Friday, April 22, 2022

Latest Progress in the Fed's Digital Currency

Since 2016, Central Bank Digital Currency (CBDC) has gradually become an important subject of research and development experiments by central banks around the world. In terms of application scenarios, general CBDC is oriented to retail, online shopping, personal payment, etc., basically corresponding to cash scenarios, and is the main research direction at present. In addition, there are CBDCs such as financial institutions’ reserves.

The Federal Reserve has been cautious in its exploration of digital currencies, and has suppressed Facebook's Libra project. But it has been conducting exploration and research itself, mainly including its financial laboratory and the "Hamilton" project that authorized its Boston branch.

Note: The project name honors two people: Alexander Hamilton, the first U.S. Treasury Secretary and founder of the financial system. Margaret Hamilton, director of software engineering at the MIT Instrumentation Laboratory, was involved in software development for the Apollo program.

Hamilton Project

The "Hamilton" project is an exploratory research project by the Federal Reserve Boston Branch and the MIT Monetary Research Center.
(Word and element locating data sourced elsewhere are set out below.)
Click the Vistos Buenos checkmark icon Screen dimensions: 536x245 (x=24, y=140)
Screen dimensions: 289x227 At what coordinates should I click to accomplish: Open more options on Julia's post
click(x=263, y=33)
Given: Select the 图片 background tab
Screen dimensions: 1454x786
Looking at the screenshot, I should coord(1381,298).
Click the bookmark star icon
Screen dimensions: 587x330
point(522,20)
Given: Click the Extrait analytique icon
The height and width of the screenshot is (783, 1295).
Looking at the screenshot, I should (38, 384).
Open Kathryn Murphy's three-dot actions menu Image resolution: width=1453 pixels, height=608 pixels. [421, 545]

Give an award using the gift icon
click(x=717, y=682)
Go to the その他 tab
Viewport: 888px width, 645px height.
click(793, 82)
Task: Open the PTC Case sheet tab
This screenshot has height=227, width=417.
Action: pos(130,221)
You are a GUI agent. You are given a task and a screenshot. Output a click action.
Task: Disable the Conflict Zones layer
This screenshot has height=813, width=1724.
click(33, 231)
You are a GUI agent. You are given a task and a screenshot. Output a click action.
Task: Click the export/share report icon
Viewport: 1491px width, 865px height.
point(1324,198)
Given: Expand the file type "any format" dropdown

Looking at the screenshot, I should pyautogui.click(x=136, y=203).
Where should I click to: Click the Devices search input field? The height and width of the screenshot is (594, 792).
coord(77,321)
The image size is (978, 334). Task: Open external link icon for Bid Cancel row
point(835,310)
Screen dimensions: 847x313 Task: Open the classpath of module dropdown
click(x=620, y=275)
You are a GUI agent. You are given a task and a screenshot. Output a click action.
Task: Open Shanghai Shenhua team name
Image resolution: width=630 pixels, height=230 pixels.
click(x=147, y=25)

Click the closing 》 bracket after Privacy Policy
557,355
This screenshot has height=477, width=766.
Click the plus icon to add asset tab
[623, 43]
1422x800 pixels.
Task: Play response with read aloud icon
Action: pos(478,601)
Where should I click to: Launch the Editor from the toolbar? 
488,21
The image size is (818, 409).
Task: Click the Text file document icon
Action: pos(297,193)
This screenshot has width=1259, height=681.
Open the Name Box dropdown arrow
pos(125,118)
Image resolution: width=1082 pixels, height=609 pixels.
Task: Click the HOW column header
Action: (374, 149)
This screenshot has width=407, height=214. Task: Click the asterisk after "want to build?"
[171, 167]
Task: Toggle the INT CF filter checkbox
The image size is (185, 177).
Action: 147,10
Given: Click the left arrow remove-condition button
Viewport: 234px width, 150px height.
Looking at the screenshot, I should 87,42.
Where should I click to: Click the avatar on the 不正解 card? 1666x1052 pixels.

The project is divided into two phases:

  • Phase 1: Solve core issues such as high performance, reliable transactions, scalability, and privacy protection. Target 100,000 TPS, second-level confirmation, multi-region fault tolerance.
  • Phase 2: Solve key issues such as auditable, programmable contracts, support for intermediary layers, attack prevention, and offline transactions.

After several years of hard work, the first phase was completed in February this year. The source code OpenCBDC was released in the form of open source software, mainly developed through C++, following the MIT open source license agreement, and the project address is mit-dci/opencbdc-tx.

Two kinds of engines were tested. The single-order node engine Atomizer (order-preserving) can reach a peak value of 170,000 TPS; the parallel execution engine 2PC (order-preserving) can reach 1.7 million TPS.

In terms of architecture, it is similar to other central bank digital currency systems, drawing on the technical characteristics of blockchain and cryptocurrencies.

  • A centralized transaction structure is adopted because the central bank can provide a strong premise of trust;
  • Transactions are verified by private key signature;
  • The user uses the currency through the wallet client;
  • Referring to the UTXO model, the spent currency will be destroyed, and then a new currency will be created;
  • Transaction verification and execution are decoupled, making it easier to expand.

The project is still at an early stage and the scenarios under consideration are very limited. The author believes that there is still a long way to go before it can be used on the ground.

Several major open issues at present:

  • How is identity verification implemented? This still depends on the public-private key mechanism, which can be accelerated by specific hardware.
  • How to monitor anti-money laundering? This may be handled offline in an extended manner.
  • How is the audit granularity of identity and transaction data achieved? The main purpose is to allow different roles to see different granularities. This can be achieved through data isolation and encryption mechanisms.
  • How is the currency issued? It can be directly exchanged to individuals, or it can be authorized by secondary commercial banks (the latter is adopted by the digital renminbi).
  • How to integrate with the existing financial system? You can go through the transaction gateway, or simply not get through first, and go separately.

Summary

In fact, objectively speaking, under the premise of a centralized architecture, it is not difficult to implement a high-throughput trading system by using the existing software and hardware system. The difficulty is to support complex financial services, multi-transaction associations, and scalability, while taking into account conflicting requirements such as compliance, auditability, and privacy protection. These often require a lot of hands-on experience.